Given task
Locate every line in the material that contains the word "height" and copy each of those lines. Treat uppercase and lowercase letters as different.

======== Provided data ========

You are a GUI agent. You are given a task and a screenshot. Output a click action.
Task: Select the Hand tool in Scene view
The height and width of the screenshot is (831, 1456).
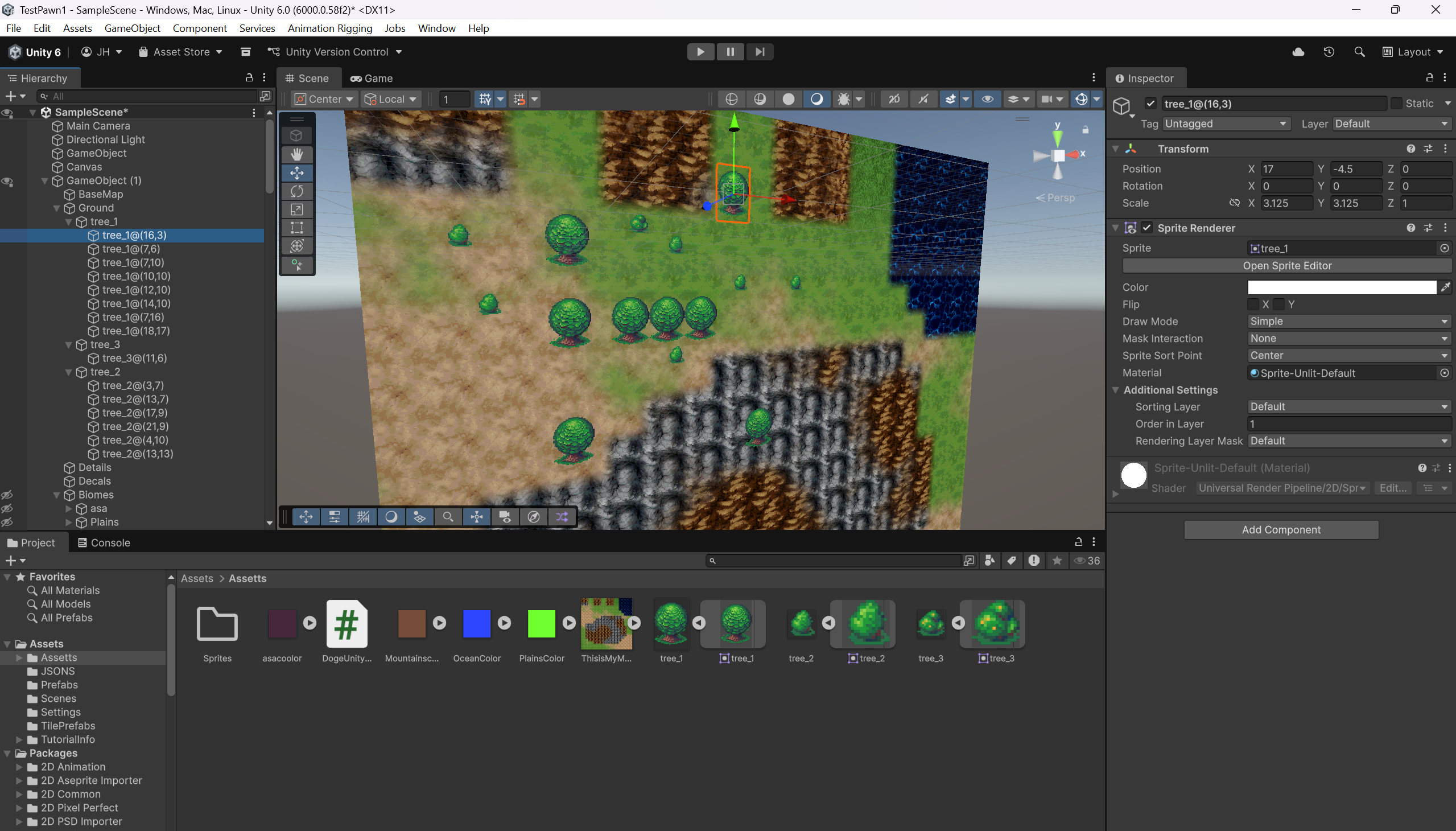tap(296, 154)
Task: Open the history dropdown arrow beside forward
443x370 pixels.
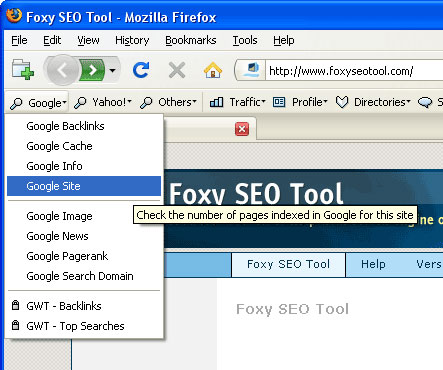Action: (112, 70)
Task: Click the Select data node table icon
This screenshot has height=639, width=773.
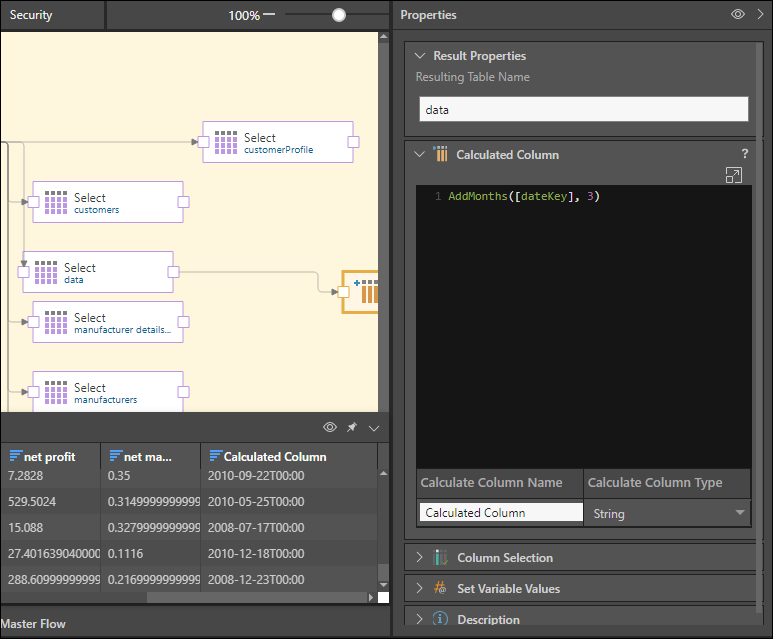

========

Completed task
The height and width of the screenshot is (831, 1456).
This screenshot has height=639, width=773.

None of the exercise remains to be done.